Nous sommes une société d’investissement spécialisée dans l’art contemporain. Nous proposons à nos investisseurs de co-investir dans des œuvres majeures de grands artistes de l’après-guerre avec un ticket d’entrée à 20 000 euros, environ 19’000 francs.
Le marché de l’art a cette particularité d’être très peu endetté — moins de 1 % La commercialisation des œuvres se fait essentiellement via les galeries ou les maisons de vente aux enchères. Lorsqu’une galerie choisit d’exposer un artiste, elle achète l’œuvre avec ses fonds propres. Selon les montants en jeu, cela peut représenter un effort de trésorerie très conséquent.
C’est là qu’intervient Matis. Notre modèle repose sur le co-investissement. L’oeuvre est financée par plusieurs investisseurs et détenue par une société dédiée. Elle est ensuite « consignée », c’est-à-dire confiée à une galerie, non pas pour être stockée mais pour être exposée et mise en vente. L’avantage pour la galerie, c’est qu’elle n’a plus à mobiliser de capitaux pour acheter l’œuvre
Les investisseurs, eux, souscrivent à des obligations convertibles adossées à une œuvre précise. Ils savent donc exactement dans quoi ils investissent. Notre sélection se concentre sur les 100 à 150 artistes les plus importants de l’après-guerre tels que Andy Warhol, Pablo Picasso, Pierre Soulages, Josef Albers ou Yves Klein.

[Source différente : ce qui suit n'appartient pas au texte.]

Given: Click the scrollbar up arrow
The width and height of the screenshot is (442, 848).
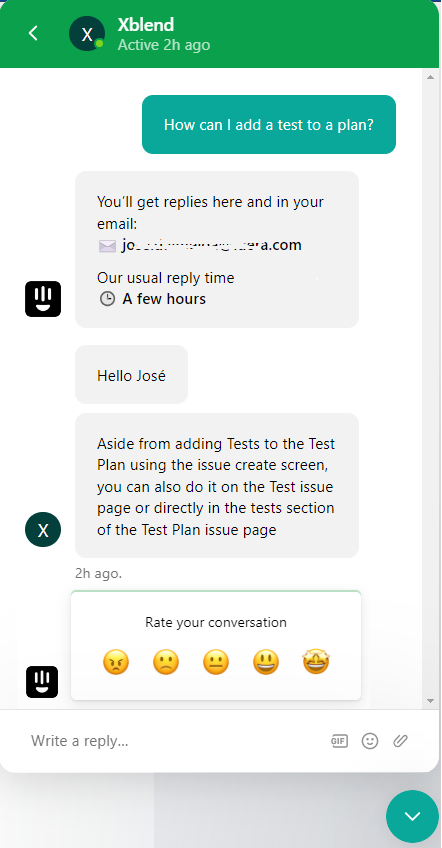Looking at the screenshot, I should 431,77.
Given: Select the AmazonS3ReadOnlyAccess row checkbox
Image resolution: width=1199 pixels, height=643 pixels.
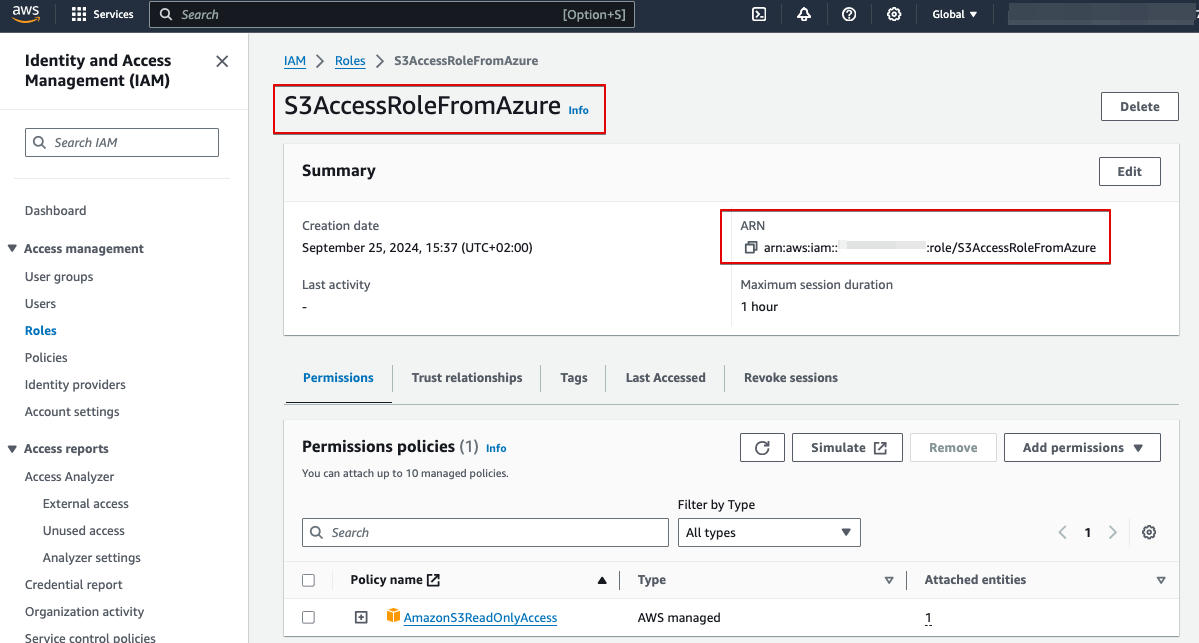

Quel est votre track record à ce jour ?
Matis a été créé en 2023. En avril, nous avons dépassé les 50 millions d’euros de collecte, avec lesquels nous avons procédé à l’acquisition de 52 œuvres dont 10 ont déjà été revendues.
Comment approchez-vous ce marché de l’art contemporain en tant qu’acheteur ?
Il y a plusieurs façons d’investir dans l’art. Certains choisissent de se concentrer sur un ou sur des artistes émergents, en espérant trouver la perle rare. C’est une approche tout à fait légitime, mais ce n’est pas notre métier. Et surtout, ce n’est pas un risque que nous souhaitons faire porter à nos clients.
Notre approche consiste à travailler sur des artistes qui ont déjà une cote solide — stable, voire en légère progression. L’objectif, c’est de générer de la valeur non pas en spéculant sur leur succès futur, mais en battant le marché à l’acquisition
Ces opportunités se présentent régulièrement. Il y a un parallèle à établir avec le marché de l’immobilier, où les propriétaires sont parfois obligés de céder un objet rapidement pour des besoins de liquidité. C’est là que Matis intervient. Nous sommes capables de nous positionner très rapidement Cette réactivité nous permet d’accéder à des opportunités que d’autres acteurs ne peuvent pas saisir.
Comment se passe la sélection des œuvres?
Nous nous focalisons d’abord sur l’art contemporain, tout simplement parce que c’est le segment le plus dynamique du marché. Il représente aujourd’hui plus de 50 % des transactions, qu’il s’agisse de ventes aux enchères ou de ventes privées.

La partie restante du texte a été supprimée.